Stored data

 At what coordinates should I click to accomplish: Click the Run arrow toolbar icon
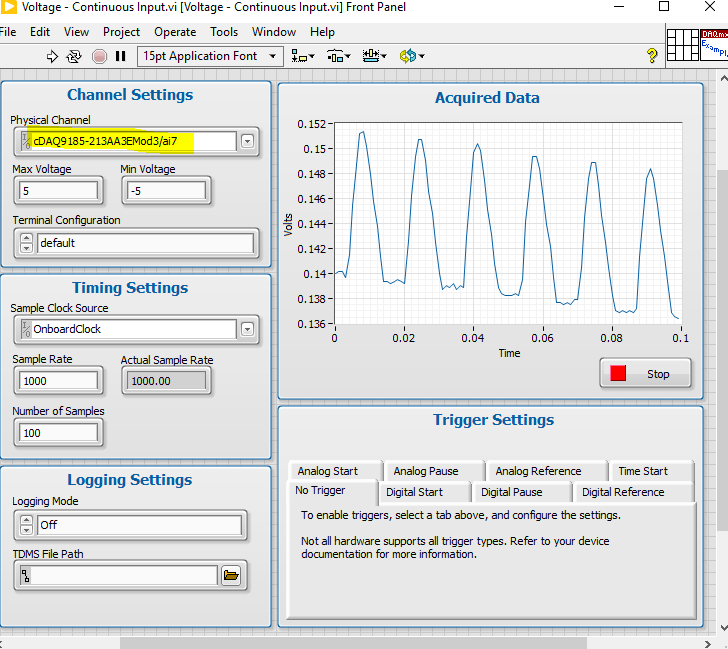coord(53,57)
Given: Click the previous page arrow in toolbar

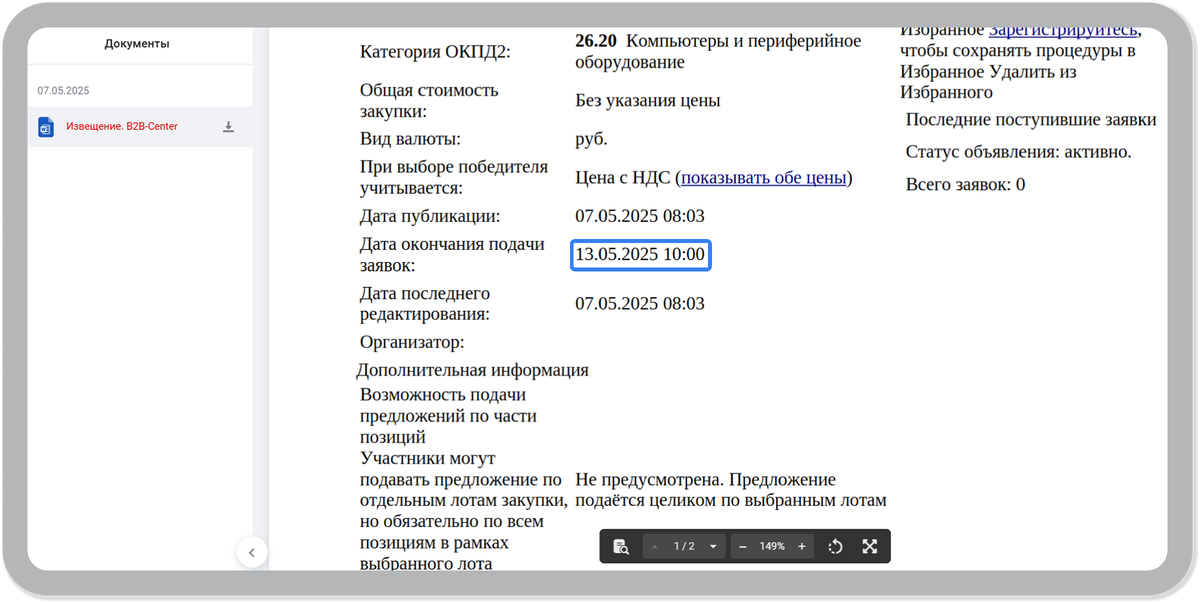Looking at the screenshot, I should [655, 546].
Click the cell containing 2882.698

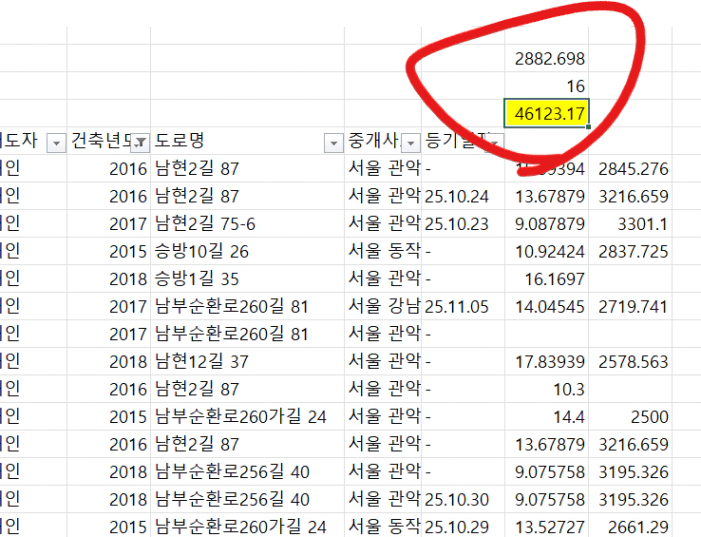[549, 59]
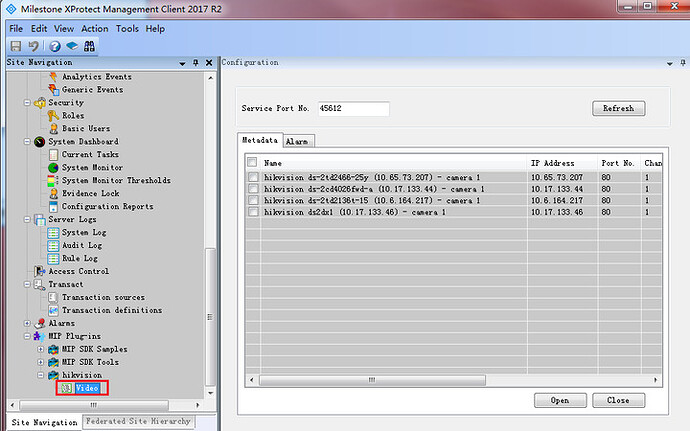Click the binoculars search icon

pyautogui.click(x=90, y=46)
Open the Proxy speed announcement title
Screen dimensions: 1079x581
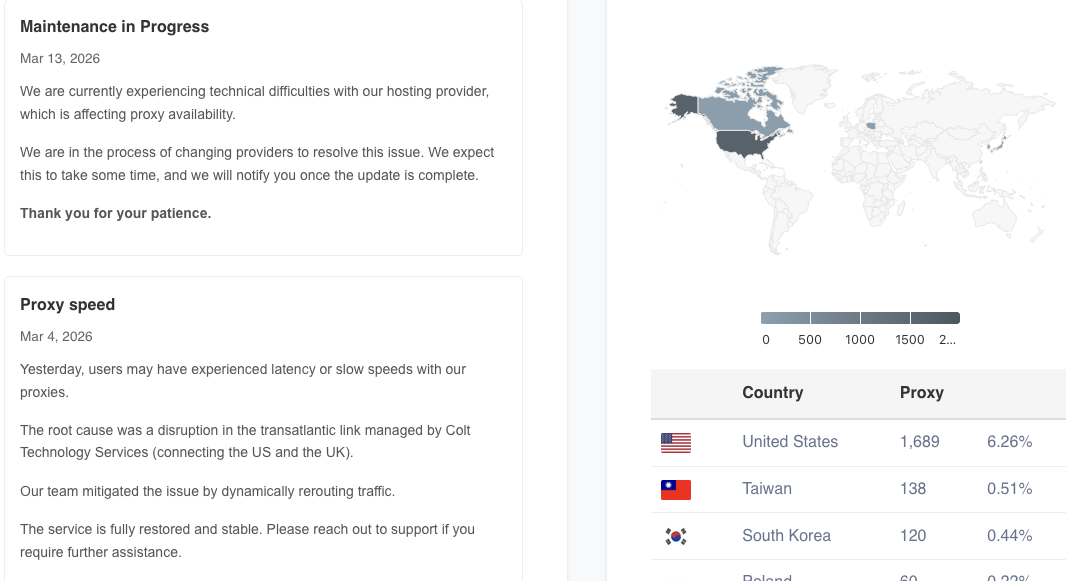(x=67, y=305)
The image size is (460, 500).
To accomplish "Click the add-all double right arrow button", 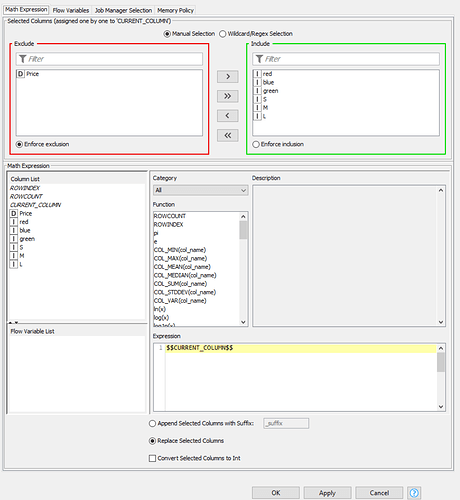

→ **Assigned task**: Retype each line above exactly. Leave the images out.

→ **Answer section**:
 At what coordinates should I click to accomplish: Click the Run arrow toolbar icon
coord(53,57)
Given: Click the previous page arrow in toolbar

Looking at the screenshot, I should [655, 546].
Click the cell containing 2882.698

[549, 59]
Click the binoculars search icon

pyautogui.click(x=90, y=46)
Open the Proxy speed announcement title
Screen dimensions: 1079x581
(x=67, y=305)
The image size is (460, 500).
To accomplish "Click the add-all double right arrow button", 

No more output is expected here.